Dataset entries:
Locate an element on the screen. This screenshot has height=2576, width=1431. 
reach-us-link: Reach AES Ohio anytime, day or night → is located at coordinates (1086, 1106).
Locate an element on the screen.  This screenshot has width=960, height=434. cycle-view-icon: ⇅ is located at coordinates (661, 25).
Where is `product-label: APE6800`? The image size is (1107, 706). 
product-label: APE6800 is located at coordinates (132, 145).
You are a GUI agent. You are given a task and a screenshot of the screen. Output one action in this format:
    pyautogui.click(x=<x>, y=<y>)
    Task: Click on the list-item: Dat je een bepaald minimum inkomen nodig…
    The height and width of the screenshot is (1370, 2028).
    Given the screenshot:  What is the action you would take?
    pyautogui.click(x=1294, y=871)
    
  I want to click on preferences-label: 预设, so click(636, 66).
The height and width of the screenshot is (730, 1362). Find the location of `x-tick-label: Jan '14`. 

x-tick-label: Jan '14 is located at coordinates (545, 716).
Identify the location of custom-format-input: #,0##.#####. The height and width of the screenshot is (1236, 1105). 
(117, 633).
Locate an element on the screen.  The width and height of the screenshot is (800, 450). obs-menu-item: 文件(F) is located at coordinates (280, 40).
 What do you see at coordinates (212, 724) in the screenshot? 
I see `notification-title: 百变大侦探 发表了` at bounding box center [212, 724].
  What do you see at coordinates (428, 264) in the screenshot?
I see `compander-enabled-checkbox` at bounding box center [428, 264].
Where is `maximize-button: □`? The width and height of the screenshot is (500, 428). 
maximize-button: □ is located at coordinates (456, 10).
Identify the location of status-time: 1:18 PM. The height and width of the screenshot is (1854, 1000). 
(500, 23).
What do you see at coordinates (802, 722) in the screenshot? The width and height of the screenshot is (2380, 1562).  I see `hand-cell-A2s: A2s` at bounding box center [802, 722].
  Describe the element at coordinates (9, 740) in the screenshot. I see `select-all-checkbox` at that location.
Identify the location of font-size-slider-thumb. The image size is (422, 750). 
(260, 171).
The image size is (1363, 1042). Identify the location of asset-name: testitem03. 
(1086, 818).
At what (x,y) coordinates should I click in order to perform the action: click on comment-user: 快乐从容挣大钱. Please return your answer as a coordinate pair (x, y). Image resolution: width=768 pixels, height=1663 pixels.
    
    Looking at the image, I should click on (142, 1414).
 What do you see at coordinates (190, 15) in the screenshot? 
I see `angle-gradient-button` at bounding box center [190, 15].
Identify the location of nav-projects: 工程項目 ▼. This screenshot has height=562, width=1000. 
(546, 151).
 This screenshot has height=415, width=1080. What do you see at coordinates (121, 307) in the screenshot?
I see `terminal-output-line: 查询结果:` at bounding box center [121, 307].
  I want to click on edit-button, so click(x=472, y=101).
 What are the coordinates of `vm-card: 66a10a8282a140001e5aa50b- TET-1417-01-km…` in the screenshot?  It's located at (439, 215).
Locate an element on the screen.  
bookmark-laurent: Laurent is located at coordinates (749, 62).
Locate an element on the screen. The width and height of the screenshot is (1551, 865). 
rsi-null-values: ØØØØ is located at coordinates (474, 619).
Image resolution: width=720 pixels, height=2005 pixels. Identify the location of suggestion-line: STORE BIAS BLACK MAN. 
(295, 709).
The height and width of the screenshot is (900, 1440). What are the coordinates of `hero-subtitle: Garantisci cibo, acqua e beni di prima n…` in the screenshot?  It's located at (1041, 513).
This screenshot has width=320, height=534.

Directions —
Convert the rows above into a Markdown table with the columns "No." and "Row", giving each non-blank row its number in sequence.

Exercise solution —
| No. | Row |
|---|---|
| 1 | Locate an element on the screen. This screenshot has height=2576, width=1431.  |
| 2 | reach-us-link: Reach AES Ohio anytime, day or night → is located at coordinates (1086, 1106). |
| 3 | Locate an element on the screen.  This screenshot has width=960, height=434. cycle-view-icon: ⇅ is located at coordinates (661, 25). |
| 4 | Where is `product-label: APE6800`? The image size is (1107, 706).  |
| 5 | product-label: APE6800 is located at coordinates (132, 145). |
| 6 | You are a GUI agent. You are given a task and a screenshot of the screen. Output one action in this format: |
| 7 |     pyautogui.click(x=<x>, y=<y>) |
| 8 |     Task: Click on the list-item: Dat je een bepaald minimum inkomen nodig… |
| 9 |     The height and width of the screenshot is (1370, 2028). |
| 10 |     Given the screenshot:  What is the action you would take? |
| 11 |     pyautogui.click(x=1294, y=871) |
| 12 |   I want to click on preferences-label: 预设, so click(636, 66). |
| 13 | The height and width of the screenshot is (730, 1362). Find the location of `x-tick-label: Jan '14`.  |
| 14 | x-tick-label: Jan '14 is located at coordinates (545, 716). |
| 15 | Identify the location of custom-format-input: #,0##.#####. The height and width of the screenshot is (1236, 1105).  |
| 16 | (117, 633). |
| 17 | Locate an element on the screen.  The width and height of the screenshot is (800, 450). obs-menu-item: 文件(F) is located at coordinates (280, 40). |
| 18 |  What do you see at coordinates (212, 724) in the screenshot?  |
| 19 | I see `notification-title: 百变大侦探 发表了` at bounding box center [212, 724]. |
| 20 |   What do you see at coordinates (428, 264) in the screenshot? |
| 21 | I see `compander-enabled-checkbox` at bounding box center [428, 264]. |
| 22 | Where is `maximize-button: □`? The width and height of the screenshot is (500, 428).  |
| 23 | maximize-button: □ is located at coordinates (456, 10). |
| 24 | Identify the location of status-time: 1:18 PM. The height and width of the screenshot is (1854, 1000).  |
| 25 | (500, 23). |
| 26 | What do you see at coordinates (802, 722) in the screenshot? The width and height of the screenshot is (2380, 1562).  I see `hand-cell-A2s: A2s` at bounding box center [802, 722]. |
| 27 |   Describe the element at coordinates (9, 740) in the screenshot. I see `select-all-checkbox` at that location. |
| 28 | Identify the location of font-size-slider-thumb. The image size is (422, 750).  |
| 29 | (260, 171). |
| 30 | The image size is (1363, 1042). Identify the location of asset-name: testitem03.  |
| 31 | (1086, 818). |
| 32 | At what (x,y) coordinates should I click in order to perform the action: click on comment-user: 快乐从容挣大钱. Please return your answer as a coordinate pair (x, y). Image resolution: width=768 pixels, height=1663 pixels. |
| 33 |     Looking at the image, I should click on (142, 1414). |
| 34 |  What do you see at coordinates (190, 15) in the screenshot?  |
| 35 | I see `angle-gradient-button` at bounding box center [190, 15]. |
| 36 | Identify the location of nav-projects: 工程項目 ▼. This screenshot has height=562, width=1000.  |
| 37 | (546, 151). |
| 38 |  This screenshot has height=415, width=1080. What do you see at coordinates (121, 307) in the screenshot? |
| 39 | I see `terminal-output-line: 查询结果:` at bounding box center [121, 307]. |
| 40 |   I want to click on edit-button, so click(x=472, y=101). |
| 41 |  What are the coordinates of `vm-card: 66a10a8282a140001e5aa50b- TET-1417-01-km…` in the screenshot?  It's located at (439, 215). |
| 42 | Locate an element on the screen.   |
| 43 | bookmark-laurent: Laurent is located at coordinates (749, 62). |
| 44 | Locate an element on the screen. The width and height of the screenshot is (1551, 865).  |
| 45 | rsi-null-values: ØØØØ is located at coordinates (474, 619). |
| 46 | Image resolution: width=720 pixels, height=2005 pixels. Identify the location of suggestion-line: STORE BIAS BLACK MAN.  |
| 47 | (295, 709). |
| 48 | The height and width of the screenshot is (900, 1440). What are the coordinates of `hero-subtitle: Garantisci cibo, acqua e beni di prima n…` in the screenshot?  It's located at (1041, 513). |
| 49 | This screenshot has width=320, height=534. |